MoorishGirl Wins Fulbright
I would like to congratulate Leila Lalami, author of the wonderful Hope and Other Dangerous Pursuits, on being awarded a Fulbright Scholarship. She will be moving to Casablanca for 9 months conducting research on Islamic extremism and secular movements for her next book. I wish her well on her journey.
Odds and Ends
For a rainy Friday afternoon:
- The Spring 2006 Read This! Selection will be announced Monday, April 17th! Check the website out to see what’s in store and to read about a few changes we’ve made to the process. It should be a lot of fun–there were some good titles this round.
- The Morning News Tournamnet of Books draws to a close today. I won’t reveal the winner here—read it for yourself. I will say that it came down to 2 interesting books.
- Bat Segundo, man about town, spoke with Erica Jong recently. It’s available online for your listening pleasure.
- An email from the National Book Foundation alerted me to this great reading series in NY: Eat, Drink, and Be Literary. Coming up are events with Jonathan Lethem, Jacqueline Woodson, Mary Gaitskill, and Nicole Krauss. It’s basically dinner, drinks, and a live author interview. Too bad I don’t live in NY.

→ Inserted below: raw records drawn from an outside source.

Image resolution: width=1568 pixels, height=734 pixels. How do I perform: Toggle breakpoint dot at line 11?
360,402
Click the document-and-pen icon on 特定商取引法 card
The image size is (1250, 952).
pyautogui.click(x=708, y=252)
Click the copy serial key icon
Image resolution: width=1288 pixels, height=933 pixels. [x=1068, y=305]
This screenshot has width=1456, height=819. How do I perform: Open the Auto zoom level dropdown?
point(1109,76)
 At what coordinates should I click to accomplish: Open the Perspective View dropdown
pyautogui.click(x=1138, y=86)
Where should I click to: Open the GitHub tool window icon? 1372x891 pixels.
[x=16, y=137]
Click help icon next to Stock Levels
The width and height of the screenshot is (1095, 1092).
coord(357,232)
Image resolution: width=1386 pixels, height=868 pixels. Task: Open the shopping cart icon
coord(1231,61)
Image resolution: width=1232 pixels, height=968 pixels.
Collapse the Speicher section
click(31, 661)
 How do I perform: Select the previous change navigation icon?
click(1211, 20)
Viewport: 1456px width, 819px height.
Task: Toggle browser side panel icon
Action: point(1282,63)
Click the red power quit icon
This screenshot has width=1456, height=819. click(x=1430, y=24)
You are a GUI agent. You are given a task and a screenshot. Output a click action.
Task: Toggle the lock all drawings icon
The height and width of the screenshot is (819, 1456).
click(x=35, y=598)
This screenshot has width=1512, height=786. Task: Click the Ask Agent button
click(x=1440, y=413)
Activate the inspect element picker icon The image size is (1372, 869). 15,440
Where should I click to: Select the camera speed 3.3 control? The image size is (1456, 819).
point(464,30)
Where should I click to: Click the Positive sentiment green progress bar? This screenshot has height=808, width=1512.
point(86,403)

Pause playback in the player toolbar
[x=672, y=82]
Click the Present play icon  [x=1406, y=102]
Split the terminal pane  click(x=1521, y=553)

- My friend Ed had a horrible experience with San Francisco’s finest last night. I hope he’s able to recover today. Being somewhat of a delinquent in high school, I know that the cuffs are no fun. Power can turn event the best minded cop into an asshole.
Cambridge Local First
I’ve gone on before (I know, I don’t shut up about it) about the importance of shopping locally. Here’s a great article from the Cambridge Chronicle that discusses local efforts here in Cambridge, MA. Frank Kramer, owner of the store in which I work Harvard Book Store, has lots to say.
“It’s not just ’Support us because we’re here’,” said Kramer. “Loyalty about shopping is about value.”